Головкин уехал в Неаполь осенью 1794 г. не без того, чтобы проездом пробыть долго время в Берлине, что доставило ему случай совершить еще одну неосторожность: он на собственный риск и страх занялся немного политикой[130].

Длинный рассказ, который он посвящает наивностям, отпускаемым им в качестве молодого дипломата в присутствии поседевших в делах стариков, не лишен известной прелести. Он помещается ниже, под статьей «Берлин».

В 1794 г. дипломаты не торопились прибытием к своим местам. Продолжительные посещения маленьких и больших дворов, находившихся по пути, относились прямо к их службе. Следуя такому обычаю времени, граф Федор остановился довольно долго в Вене, которая ему крайне не понравилась, может быть, по вине тамошнего представителя России, графа Разумовского, «самого надменного и фатоватого человека».
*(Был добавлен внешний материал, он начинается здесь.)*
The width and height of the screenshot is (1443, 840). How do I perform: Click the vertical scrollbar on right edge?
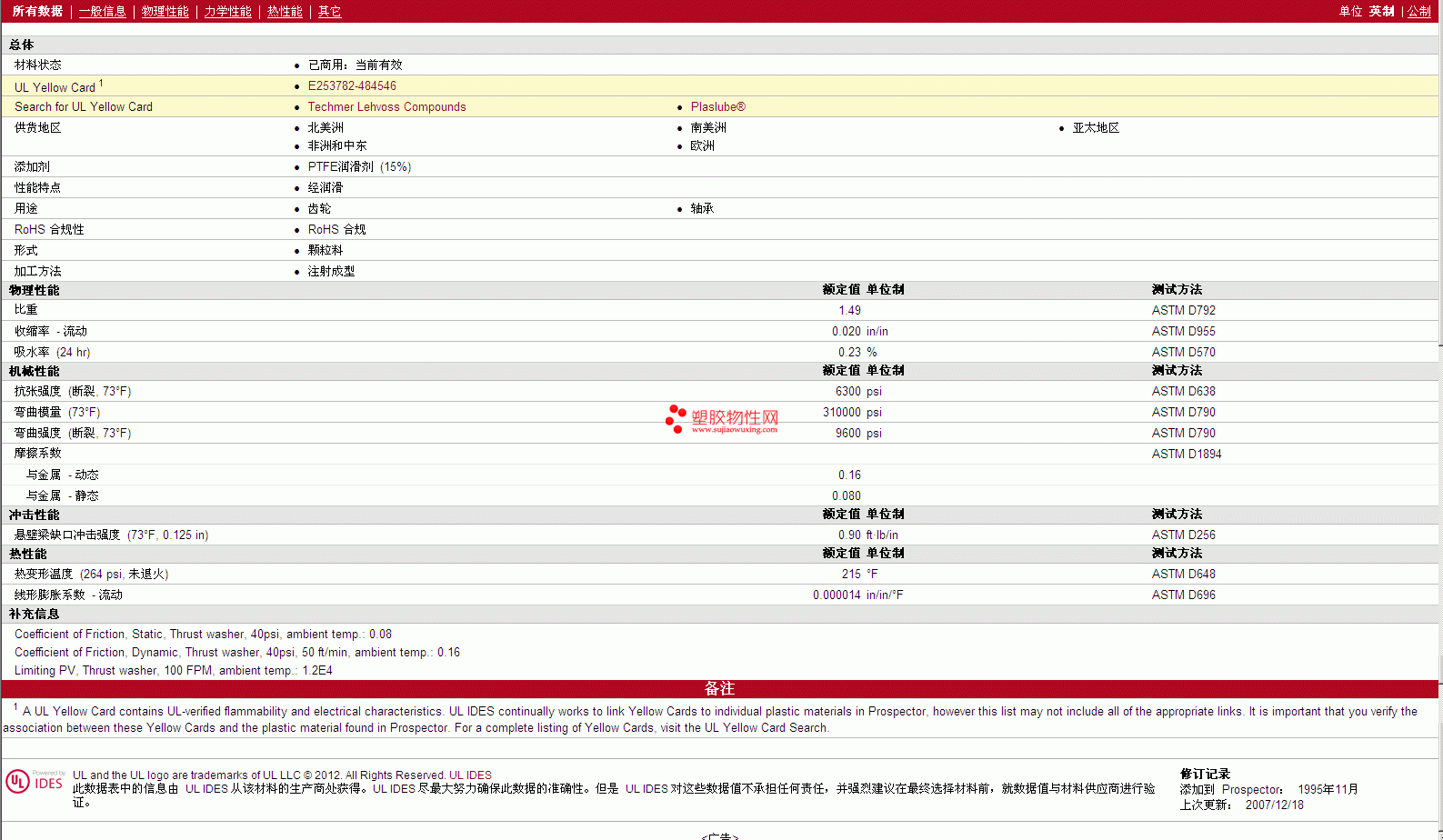click(1440, 364)
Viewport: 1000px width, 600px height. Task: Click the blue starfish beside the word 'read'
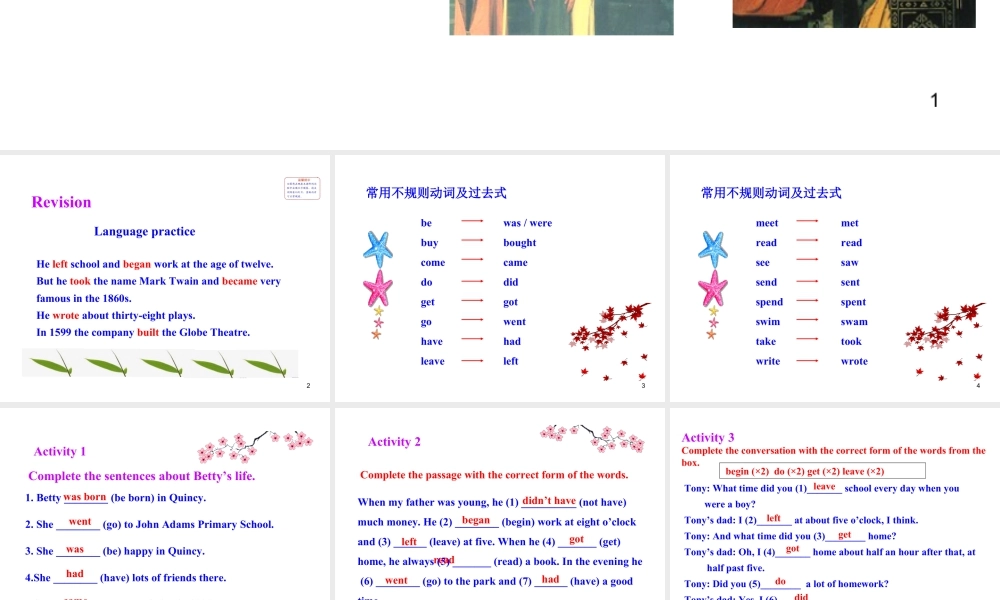tap(712, 247)
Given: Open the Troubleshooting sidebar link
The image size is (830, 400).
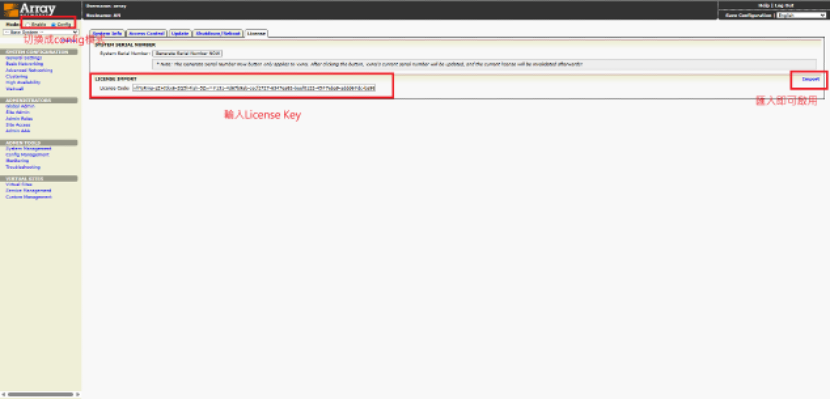Looking at the screenshot, I should [23, 167].
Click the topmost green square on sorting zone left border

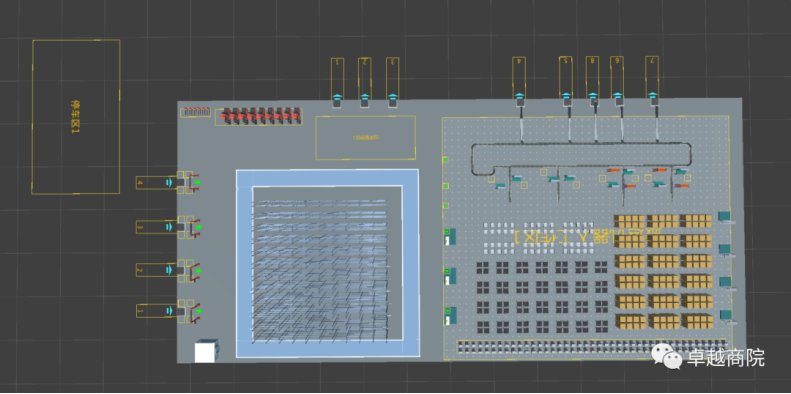click(x=445, y=160)
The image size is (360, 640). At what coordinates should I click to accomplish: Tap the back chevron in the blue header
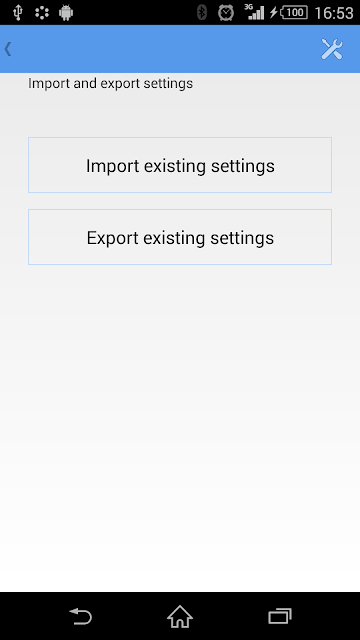coord(8,49)
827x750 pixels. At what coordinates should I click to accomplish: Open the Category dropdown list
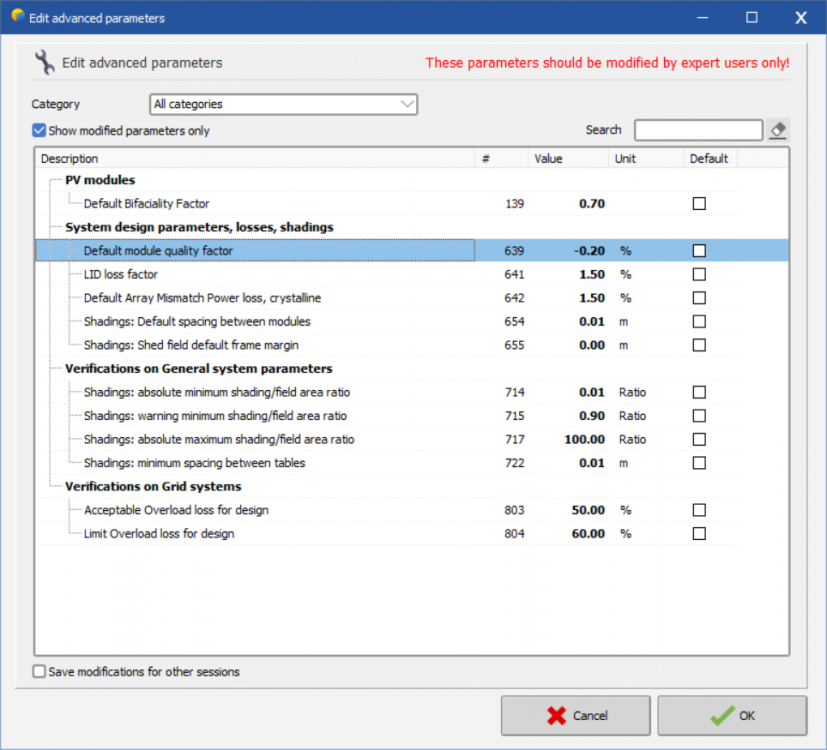tap(284, 104)
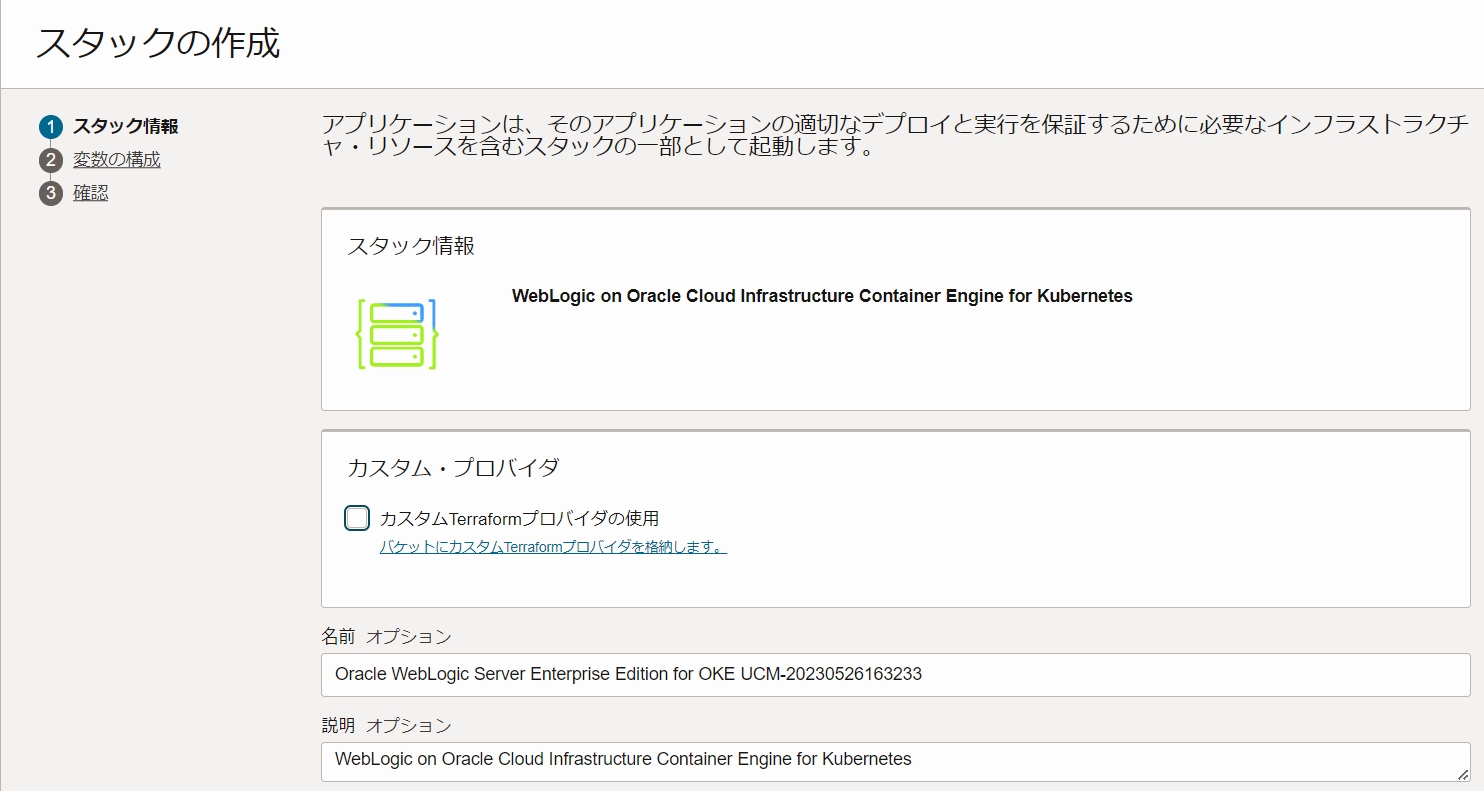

Граф Федор закончил свои визиты европейским дворам Веной. К сожалению, он не сообщает подробностей о тех маленьких дворах, где он представлялся. Но если судить по разговору, который он имел с графом фон Вурмб, министром курфюрста саксонского, то граф Федор, как тонкий наблюдатель, мог бы нас рассмешить многими пикантными анекдотами.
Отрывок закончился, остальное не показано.